## Source records

☆ ☆ ☆

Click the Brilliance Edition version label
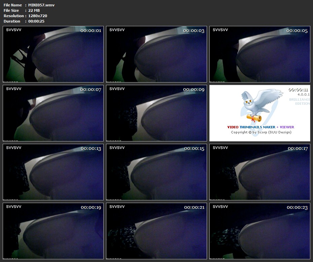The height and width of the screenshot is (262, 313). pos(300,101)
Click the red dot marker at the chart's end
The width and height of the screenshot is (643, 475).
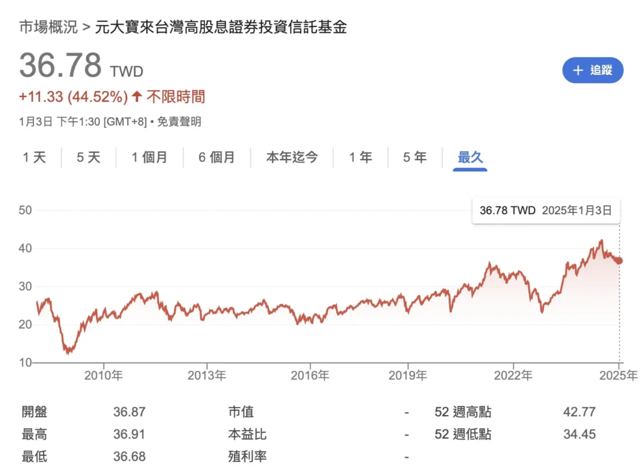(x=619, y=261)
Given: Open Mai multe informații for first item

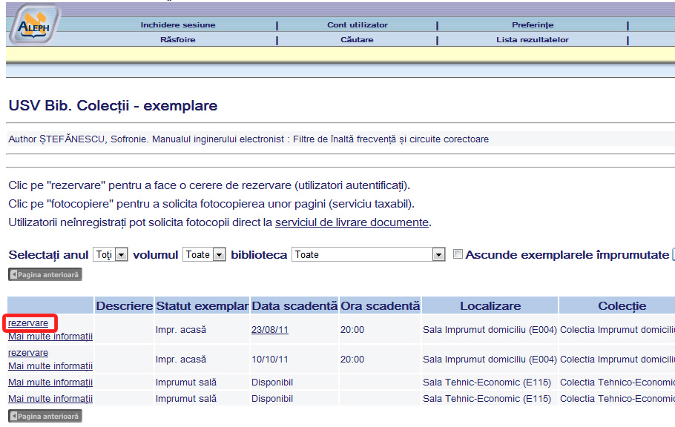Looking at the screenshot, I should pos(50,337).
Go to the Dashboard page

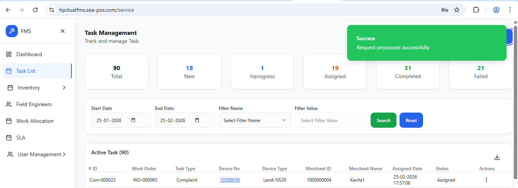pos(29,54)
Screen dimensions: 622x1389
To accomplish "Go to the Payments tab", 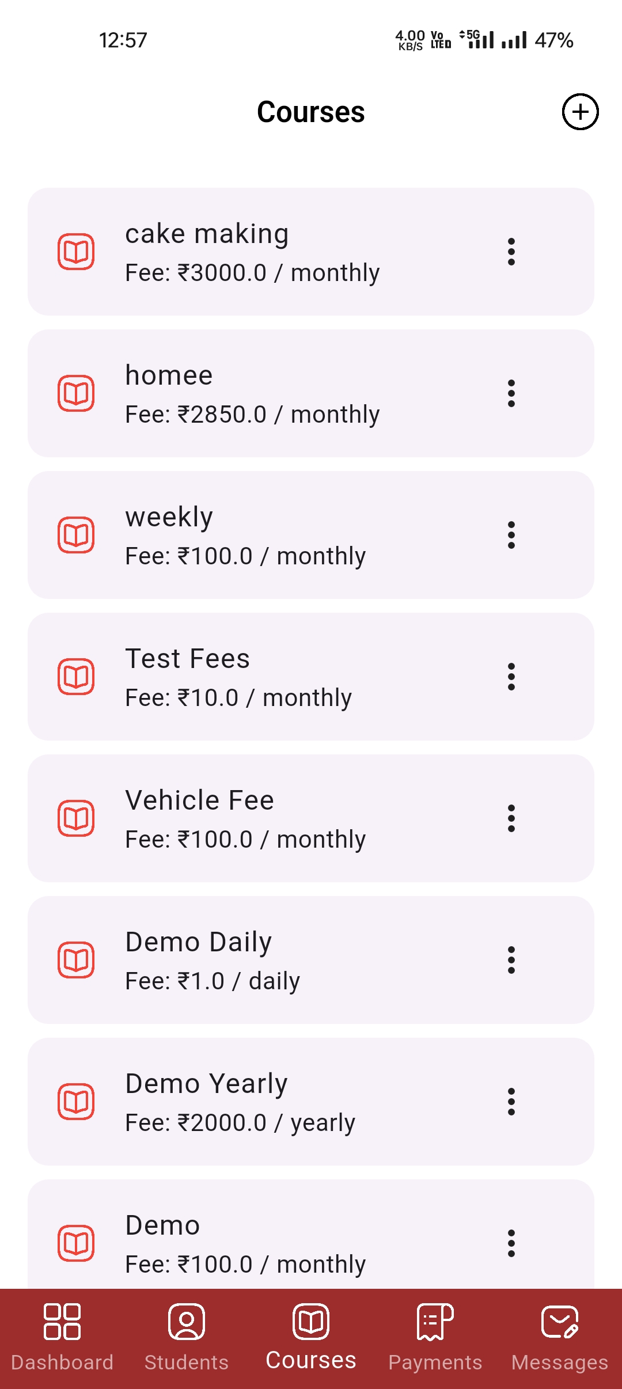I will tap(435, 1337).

☆ ☆ ☆

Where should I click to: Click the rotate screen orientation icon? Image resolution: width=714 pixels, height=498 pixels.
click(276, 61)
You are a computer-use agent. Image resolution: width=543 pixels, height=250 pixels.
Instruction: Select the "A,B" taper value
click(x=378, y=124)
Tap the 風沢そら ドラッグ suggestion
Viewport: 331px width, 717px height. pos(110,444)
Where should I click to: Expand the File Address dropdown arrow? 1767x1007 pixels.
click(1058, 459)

☆ ☆ ☆

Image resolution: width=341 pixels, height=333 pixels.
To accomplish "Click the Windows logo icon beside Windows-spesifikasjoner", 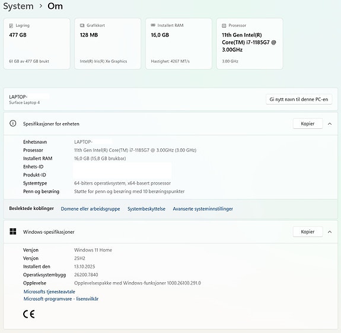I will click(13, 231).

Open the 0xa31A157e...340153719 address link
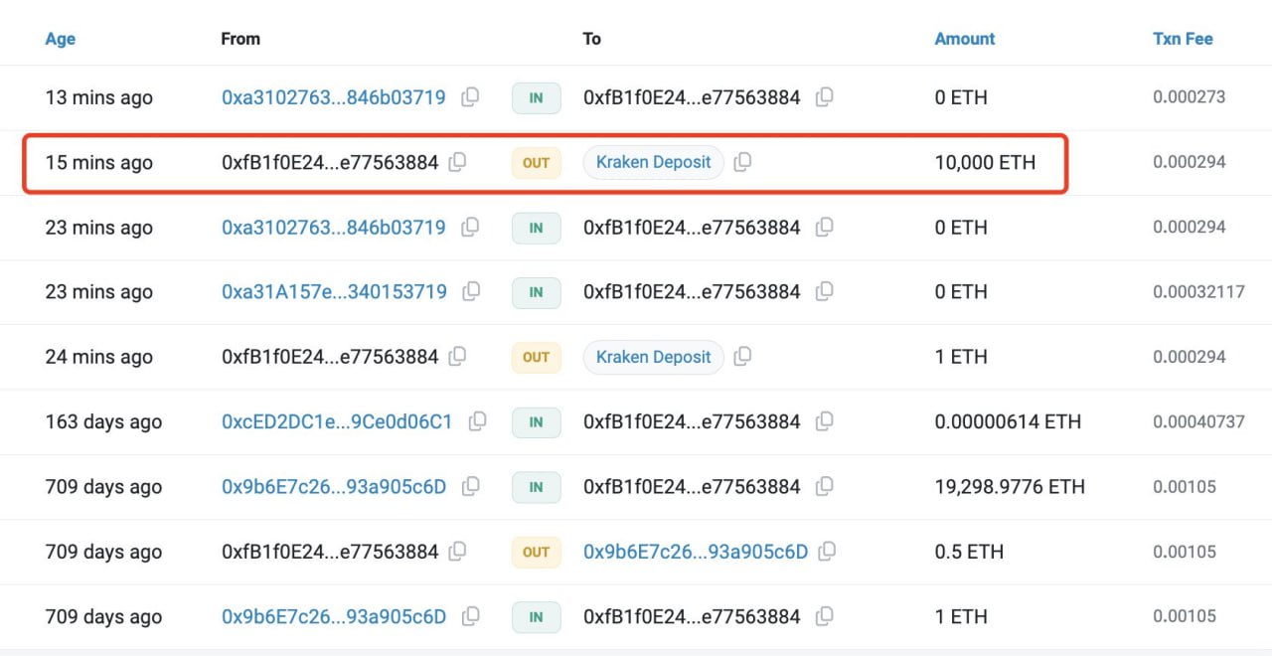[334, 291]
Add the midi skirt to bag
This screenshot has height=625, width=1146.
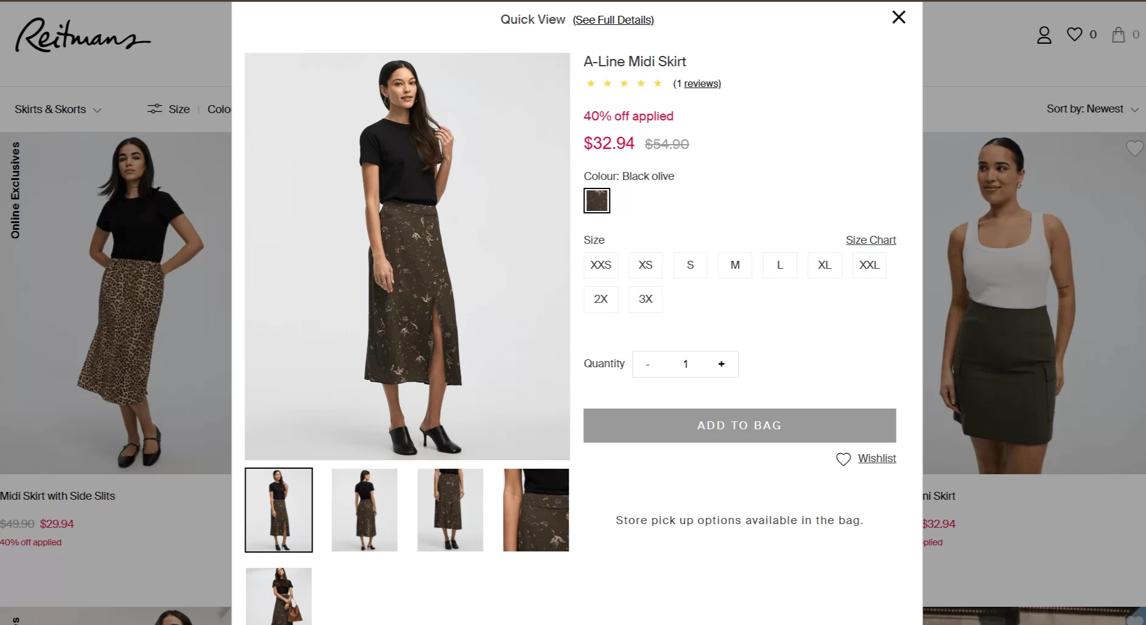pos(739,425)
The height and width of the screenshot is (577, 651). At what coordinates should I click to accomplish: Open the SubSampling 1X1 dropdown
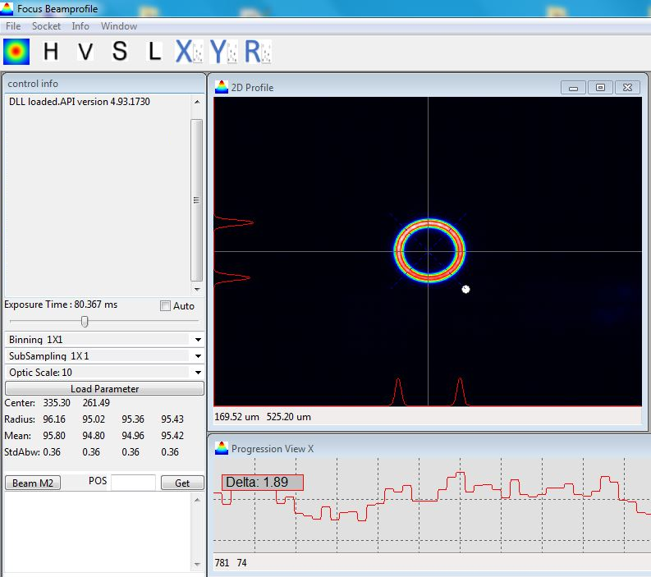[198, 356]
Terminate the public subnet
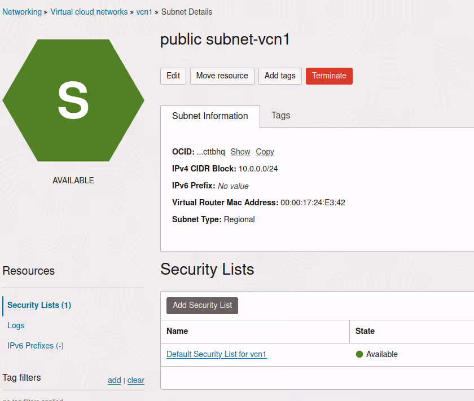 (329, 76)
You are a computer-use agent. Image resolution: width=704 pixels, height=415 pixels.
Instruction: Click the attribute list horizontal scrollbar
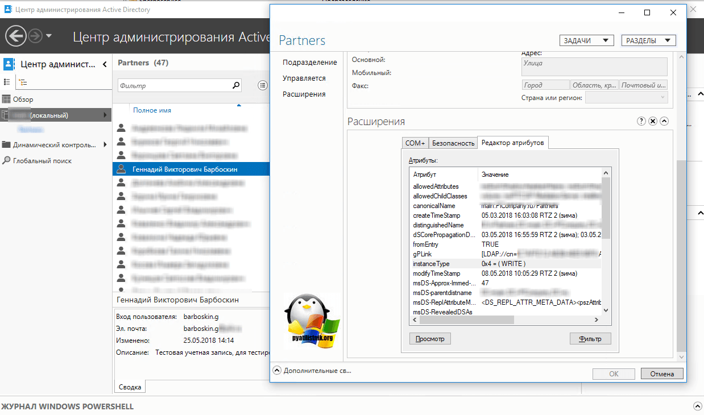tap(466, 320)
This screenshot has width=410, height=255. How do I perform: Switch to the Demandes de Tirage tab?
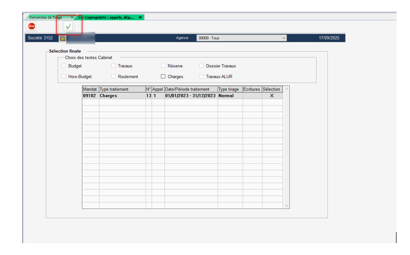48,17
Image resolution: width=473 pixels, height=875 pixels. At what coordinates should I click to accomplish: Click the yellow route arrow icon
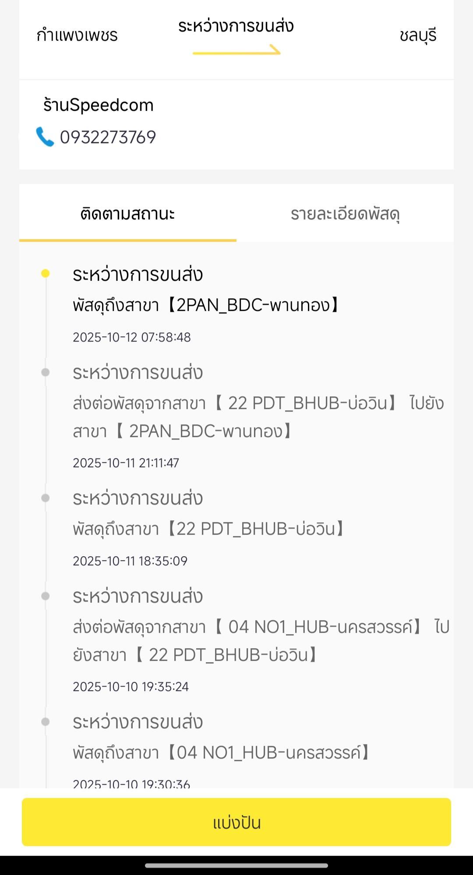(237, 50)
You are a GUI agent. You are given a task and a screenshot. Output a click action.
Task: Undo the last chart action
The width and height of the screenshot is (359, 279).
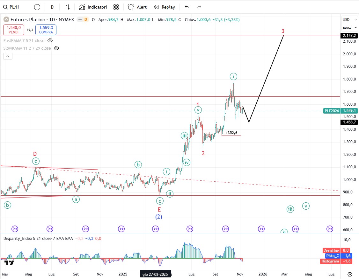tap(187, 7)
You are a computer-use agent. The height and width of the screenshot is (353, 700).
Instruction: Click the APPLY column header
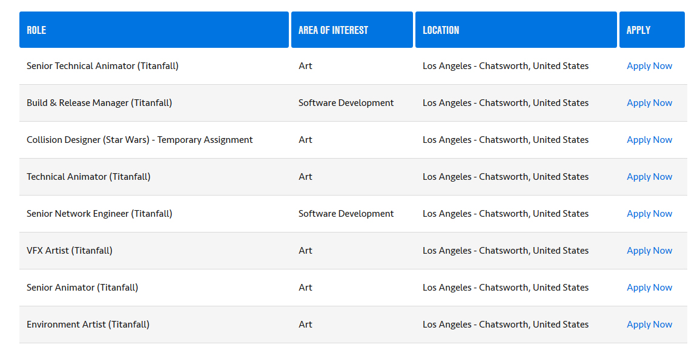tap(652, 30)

☆ ☆ ☆

## How to complete this task
Show every line of the data that includes the string "action".

## Solution below
You are a GUI agent. You are given a task and a screenshot. Output a click action.
Task: Undo the last chart action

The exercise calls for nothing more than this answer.